No, it doesn’t output negative numbers. It outputs a 64-bit unsigned integer, so interpreting it as a signed integer is technically wrong. I’d be very surprised, though, if the actual output rolled over the 64-bit signed integer max value. So, I don’t really know what is happening in your case. I think if you are jamming it into a 32-bit integer, than that is probably the issue.

I’ve tried changing the variable from integer::timeGPU to integer(8)::timeGPU but that appears to cause copyout Memcpy (host=0x0x2207680, dev=0x0x2300b20a00, size=8) FAILED: 77(an illegal memory access was encountered) and I’m not sure why since that’s not happened before. It’s also causing it to compile much much faster which makes me think something may be wrong with the way I’m declaring variables? Is there a different way to specify integer(8)? I’ve been using real*8 successfully until so I assumed interger(8) would work like normal.

Update, I removed the print statement it looks like everything is back to normal. I guess printing the integer(8) is causing problems, which I wouldn’t have guessed since printing real*8 works fine, but I digress. Is there an easy way to output this from within the kernal is printing is causes issues, or is that fact it cannot print them itself a problem?

Update: I removed the print statement it looks like everything is back to normal. I guess printing the integer(8) is causing problems, which I wouldn’t have guessed since printing real*8 works fine, but I digress.

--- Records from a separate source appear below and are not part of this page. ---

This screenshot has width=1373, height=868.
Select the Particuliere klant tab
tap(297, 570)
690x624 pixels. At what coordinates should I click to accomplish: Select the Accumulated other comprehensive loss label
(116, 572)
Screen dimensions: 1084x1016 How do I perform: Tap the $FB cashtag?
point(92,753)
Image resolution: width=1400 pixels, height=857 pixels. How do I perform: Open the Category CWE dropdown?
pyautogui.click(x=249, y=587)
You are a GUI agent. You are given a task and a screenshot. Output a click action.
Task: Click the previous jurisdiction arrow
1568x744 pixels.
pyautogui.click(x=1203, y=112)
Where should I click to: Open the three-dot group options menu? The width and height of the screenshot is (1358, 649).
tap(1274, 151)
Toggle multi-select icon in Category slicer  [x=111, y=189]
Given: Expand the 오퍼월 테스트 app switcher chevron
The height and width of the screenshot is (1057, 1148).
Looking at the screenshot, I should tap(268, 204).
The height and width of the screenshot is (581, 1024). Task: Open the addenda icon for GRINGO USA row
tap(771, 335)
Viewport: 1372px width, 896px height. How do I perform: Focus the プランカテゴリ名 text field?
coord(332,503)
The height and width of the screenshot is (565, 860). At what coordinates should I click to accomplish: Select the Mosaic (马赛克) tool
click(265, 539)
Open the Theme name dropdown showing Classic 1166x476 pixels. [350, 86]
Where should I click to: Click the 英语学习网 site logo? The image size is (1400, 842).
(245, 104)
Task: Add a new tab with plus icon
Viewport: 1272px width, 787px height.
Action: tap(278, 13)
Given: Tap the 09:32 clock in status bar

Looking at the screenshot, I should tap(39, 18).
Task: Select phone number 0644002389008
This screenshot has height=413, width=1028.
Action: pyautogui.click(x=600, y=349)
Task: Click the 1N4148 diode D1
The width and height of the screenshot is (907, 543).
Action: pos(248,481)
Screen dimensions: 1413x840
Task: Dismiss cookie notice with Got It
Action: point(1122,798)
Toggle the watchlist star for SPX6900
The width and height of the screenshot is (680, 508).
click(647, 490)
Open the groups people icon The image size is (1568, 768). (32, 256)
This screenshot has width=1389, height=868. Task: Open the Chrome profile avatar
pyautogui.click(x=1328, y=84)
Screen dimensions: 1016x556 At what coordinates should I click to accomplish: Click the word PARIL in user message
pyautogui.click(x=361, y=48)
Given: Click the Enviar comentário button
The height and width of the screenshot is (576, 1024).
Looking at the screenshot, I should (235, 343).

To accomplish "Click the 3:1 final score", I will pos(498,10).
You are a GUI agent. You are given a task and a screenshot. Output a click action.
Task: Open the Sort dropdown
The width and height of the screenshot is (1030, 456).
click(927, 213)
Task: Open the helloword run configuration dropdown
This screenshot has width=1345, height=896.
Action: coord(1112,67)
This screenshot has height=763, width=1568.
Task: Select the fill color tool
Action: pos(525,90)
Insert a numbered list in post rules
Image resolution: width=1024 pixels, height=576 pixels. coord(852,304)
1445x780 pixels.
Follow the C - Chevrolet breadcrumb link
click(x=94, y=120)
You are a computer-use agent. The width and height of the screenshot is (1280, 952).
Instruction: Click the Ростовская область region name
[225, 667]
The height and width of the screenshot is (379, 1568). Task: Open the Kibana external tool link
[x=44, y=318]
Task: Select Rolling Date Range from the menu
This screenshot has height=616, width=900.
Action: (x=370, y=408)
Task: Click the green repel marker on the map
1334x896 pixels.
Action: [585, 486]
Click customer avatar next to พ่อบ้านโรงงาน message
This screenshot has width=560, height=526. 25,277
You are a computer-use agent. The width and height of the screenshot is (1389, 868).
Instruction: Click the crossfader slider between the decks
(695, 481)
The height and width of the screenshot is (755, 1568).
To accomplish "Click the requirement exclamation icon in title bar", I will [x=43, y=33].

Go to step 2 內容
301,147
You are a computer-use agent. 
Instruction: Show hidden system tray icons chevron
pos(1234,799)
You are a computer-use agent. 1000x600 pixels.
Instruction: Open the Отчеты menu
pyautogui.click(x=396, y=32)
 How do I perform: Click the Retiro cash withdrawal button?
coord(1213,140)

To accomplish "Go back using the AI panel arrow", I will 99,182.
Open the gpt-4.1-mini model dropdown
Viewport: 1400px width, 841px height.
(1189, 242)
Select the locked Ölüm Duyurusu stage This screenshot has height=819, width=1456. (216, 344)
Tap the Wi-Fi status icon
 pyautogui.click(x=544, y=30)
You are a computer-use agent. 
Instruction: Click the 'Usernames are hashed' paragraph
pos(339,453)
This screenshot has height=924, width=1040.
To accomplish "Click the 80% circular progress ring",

Is there an easy way to output this from within the kernel or is printing itself the problem, or is that fact it cannot print abnormal?

I believe you can print from a CUDA Fortran kernel.

You can print from CUDA Fortran kernels just fine, I do it all the time, but for some reason trying to print the integer(8) I put the timeGPU into causes a memory issue.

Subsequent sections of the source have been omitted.